In September 2019, the NIH National Institute on Aging announced a collaborative five-year, $37.5 million project between the School and five research institutions. The grant supports the creation of the Open-AD Drug Discovery Center, whose purpose is to develop new chemical probes for therapeutic targets for Alzheimer’s. Emory University is the lead institution for the project.
UNC oversees the Medicinal Chemistry Core (MCC), which designs and synthesizes the chemical compounds to act as high-quality probes to investigate novel targets that, if validated, could lead to new treatments. The MCC is supported with $10.1 million of the NIH funding. Stephen Frye, Ph.D., Director of the Center for Integrative Chemical Biology and Drug Discovery (CICBDD), is leading the UNC effort. Frye said this project is especially groundbreaking as the MCC will be creating new probes for unexplored and under-explored targets in AD. Each target will have supporting genomic and proteomic data implicating it in the AD process, but validating the target pharmacologically requires a small molecule probe, which Open-AD seeks to create. If probes prove effective in AD models, they would form the basis for a drug discovery effort.
Frye said although the ongoing COVID-19 pandemic has delayed lab work, the MCC has made substantial progress that will only continue.
“We’ve already started on one target implicated in Alzheimer’s disease and assays are being developed,” he said. “We will start on synthesis towards probes for this target as soon as we can get back into our labs.”

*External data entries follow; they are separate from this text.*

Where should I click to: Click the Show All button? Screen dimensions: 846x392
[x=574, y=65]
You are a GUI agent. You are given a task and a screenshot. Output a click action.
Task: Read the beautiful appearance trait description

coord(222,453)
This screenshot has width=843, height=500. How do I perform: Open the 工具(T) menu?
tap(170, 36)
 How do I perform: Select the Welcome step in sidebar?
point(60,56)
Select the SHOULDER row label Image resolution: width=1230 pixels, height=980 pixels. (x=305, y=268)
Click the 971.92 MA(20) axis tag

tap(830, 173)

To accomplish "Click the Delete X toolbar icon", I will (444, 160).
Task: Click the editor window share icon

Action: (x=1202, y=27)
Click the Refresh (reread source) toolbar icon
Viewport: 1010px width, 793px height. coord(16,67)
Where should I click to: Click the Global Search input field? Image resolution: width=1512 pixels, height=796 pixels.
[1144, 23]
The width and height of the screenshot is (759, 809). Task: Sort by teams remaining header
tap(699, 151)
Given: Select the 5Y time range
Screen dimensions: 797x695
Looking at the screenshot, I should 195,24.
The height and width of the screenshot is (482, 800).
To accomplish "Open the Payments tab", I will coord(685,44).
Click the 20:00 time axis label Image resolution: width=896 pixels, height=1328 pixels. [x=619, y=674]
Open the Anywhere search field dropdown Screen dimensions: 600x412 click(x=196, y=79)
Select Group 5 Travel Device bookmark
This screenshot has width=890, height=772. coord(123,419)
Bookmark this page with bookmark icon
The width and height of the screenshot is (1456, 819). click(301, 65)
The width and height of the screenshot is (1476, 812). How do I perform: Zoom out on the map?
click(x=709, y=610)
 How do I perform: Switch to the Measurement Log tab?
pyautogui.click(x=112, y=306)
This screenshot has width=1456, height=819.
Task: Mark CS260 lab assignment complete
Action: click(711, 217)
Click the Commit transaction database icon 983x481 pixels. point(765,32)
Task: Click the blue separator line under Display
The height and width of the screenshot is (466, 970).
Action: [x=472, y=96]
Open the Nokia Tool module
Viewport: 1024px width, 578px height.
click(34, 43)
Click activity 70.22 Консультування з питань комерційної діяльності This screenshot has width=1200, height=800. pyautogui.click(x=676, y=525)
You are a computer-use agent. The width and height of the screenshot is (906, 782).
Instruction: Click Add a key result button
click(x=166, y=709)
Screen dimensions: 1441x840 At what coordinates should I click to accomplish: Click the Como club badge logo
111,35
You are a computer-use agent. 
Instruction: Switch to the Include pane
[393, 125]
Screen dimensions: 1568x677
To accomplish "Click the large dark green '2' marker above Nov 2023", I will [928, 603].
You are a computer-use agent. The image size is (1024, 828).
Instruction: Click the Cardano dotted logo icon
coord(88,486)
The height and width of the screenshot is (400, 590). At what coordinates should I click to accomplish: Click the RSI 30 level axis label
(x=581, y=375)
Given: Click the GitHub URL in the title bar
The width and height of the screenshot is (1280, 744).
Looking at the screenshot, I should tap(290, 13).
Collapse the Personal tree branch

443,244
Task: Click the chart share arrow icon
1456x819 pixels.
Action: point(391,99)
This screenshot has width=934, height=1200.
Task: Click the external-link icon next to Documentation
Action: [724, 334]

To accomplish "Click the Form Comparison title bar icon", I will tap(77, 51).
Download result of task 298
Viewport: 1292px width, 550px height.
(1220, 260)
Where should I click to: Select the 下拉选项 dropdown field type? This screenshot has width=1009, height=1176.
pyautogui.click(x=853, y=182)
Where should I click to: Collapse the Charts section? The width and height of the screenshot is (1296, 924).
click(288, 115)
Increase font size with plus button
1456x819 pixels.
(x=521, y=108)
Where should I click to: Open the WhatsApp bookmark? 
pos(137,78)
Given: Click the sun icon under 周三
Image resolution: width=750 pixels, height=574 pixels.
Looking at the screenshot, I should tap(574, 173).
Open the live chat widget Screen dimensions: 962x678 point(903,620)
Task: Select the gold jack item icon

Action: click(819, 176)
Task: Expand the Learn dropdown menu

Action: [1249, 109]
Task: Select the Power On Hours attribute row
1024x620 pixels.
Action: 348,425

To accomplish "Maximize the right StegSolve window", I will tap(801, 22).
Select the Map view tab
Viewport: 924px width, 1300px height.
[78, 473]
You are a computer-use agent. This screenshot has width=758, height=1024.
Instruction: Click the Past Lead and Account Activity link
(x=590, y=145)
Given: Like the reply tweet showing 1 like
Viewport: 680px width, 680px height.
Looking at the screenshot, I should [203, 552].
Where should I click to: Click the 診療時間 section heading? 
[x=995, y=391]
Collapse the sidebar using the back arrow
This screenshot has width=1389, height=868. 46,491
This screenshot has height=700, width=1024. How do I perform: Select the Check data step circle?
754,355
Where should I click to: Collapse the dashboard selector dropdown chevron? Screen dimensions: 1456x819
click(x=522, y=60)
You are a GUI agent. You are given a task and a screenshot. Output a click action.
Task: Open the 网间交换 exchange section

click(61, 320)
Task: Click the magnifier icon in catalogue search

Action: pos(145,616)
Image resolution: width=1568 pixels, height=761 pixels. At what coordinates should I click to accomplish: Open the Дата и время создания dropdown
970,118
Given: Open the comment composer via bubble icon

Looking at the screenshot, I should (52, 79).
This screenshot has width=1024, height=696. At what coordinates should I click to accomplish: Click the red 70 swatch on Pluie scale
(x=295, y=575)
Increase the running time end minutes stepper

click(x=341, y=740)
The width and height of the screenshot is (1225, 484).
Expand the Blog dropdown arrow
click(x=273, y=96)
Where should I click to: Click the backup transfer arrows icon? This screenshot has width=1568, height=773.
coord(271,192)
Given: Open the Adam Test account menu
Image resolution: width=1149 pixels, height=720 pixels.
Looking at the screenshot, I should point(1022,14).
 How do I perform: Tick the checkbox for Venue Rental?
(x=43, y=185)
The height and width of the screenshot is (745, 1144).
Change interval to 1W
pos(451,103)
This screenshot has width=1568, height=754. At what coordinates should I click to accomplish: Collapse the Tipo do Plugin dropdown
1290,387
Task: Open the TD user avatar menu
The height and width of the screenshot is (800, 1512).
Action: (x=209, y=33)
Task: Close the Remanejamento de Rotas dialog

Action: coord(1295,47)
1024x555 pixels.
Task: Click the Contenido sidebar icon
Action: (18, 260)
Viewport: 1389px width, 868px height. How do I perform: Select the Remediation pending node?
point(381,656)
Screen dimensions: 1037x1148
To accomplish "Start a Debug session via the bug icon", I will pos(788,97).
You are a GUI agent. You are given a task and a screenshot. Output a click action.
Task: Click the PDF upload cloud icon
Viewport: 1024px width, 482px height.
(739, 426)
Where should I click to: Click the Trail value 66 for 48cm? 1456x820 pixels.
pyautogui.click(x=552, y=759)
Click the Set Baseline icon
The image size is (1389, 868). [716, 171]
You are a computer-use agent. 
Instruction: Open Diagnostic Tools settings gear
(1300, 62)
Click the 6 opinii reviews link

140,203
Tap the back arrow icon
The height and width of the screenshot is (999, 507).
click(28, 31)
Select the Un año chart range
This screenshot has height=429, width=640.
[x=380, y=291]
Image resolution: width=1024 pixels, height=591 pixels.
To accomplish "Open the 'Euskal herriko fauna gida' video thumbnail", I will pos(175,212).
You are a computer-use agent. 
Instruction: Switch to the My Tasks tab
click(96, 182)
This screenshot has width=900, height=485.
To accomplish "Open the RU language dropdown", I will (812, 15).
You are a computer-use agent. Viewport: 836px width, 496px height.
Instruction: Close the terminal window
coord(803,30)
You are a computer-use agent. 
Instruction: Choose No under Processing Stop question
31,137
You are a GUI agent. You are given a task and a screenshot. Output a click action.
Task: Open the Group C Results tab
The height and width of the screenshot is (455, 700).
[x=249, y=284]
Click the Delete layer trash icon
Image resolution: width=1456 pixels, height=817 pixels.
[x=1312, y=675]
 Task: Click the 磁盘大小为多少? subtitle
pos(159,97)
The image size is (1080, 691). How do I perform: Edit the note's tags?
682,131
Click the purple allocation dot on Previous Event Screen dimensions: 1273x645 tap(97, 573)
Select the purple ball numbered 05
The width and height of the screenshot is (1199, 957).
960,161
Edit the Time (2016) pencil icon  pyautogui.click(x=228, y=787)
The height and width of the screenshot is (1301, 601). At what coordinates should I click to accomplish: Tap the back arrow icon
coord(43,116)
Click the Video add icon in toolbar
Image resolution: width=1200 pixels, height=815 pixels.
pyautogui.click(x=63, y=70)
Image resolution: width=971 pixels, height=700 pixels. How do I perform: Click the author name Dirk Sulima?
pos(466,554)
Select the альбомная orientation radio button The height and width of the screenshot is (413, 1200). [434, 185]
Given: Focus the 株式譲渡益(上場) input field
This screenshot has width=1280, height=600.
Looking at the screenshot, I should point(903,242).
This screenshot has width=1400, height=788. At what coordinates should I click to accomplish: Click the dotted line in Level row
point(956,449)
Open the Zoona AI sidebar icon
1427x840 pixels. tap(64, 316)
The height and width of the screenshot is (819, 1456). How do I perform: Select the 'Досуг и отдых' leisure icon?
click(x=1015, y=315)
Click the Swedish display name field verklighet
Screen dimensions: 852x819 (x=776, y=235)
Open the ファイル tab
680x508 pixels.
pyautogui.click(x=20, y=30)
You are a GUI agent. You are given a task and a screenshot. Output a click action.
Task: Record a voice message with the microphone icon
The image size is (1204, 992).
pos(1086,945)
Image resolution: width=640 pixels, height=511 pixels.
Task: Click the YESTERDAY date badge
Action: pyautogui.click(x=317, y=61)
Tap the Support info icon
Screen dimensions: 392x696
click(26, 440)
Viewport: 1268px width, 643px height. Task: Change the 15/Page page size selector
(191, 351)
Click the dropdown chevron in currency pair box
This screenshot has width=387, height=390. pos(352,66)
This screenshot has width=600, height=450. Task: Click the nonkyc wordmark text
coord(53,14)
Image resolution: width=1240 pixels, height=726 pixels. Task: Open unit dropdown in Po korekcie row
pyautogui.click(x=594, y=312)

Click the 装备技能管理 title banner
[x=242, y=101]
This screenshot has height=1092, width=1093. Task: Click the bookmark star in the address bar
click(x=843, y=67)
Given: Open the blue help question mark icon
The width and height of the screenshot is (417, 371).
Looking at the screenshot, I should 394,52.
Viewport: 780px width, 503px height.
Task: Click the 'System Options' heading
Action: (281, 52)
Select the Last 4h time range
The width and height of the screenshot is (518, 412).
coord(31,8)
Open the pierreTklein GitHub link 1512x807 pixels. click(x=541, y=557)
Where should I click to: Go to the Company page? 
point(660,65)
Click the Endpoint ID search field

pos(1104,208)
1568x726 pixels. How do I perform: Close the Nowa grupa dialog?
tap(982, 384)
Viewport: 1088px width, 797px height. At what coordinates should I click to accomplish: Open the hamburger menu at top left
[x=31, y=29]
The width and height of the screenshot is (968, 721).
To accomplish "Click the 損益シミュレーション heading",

After the probes are created, the partner institutions validate if they are effective in treating Alzheimer’s. This process can then lay the groundwork for the development of new therapeutics.
UNC has been historically successful with securing NIH grants, but this sort of large, multi-institutional grant is a special achievement for the School and can help grow the University’s wider impact in the neuroscience field.
Another unique aspect of Open-AD is that all research results and tools will be shared in real-time with no intellectual property constraints that would slow uptake by the broader AD biomedical community. Accordingly, any new discoveries would not be patented or held as confidential, but would rather be publicly available through open lab notebooks, meeting presentations and publications.
“Nothing’s going to be confidential,” Frye said. “Everything will be open to the public, other academics, other researchers, industry researchers, and by doing that we hope we can accelerate progress towards new therapies.”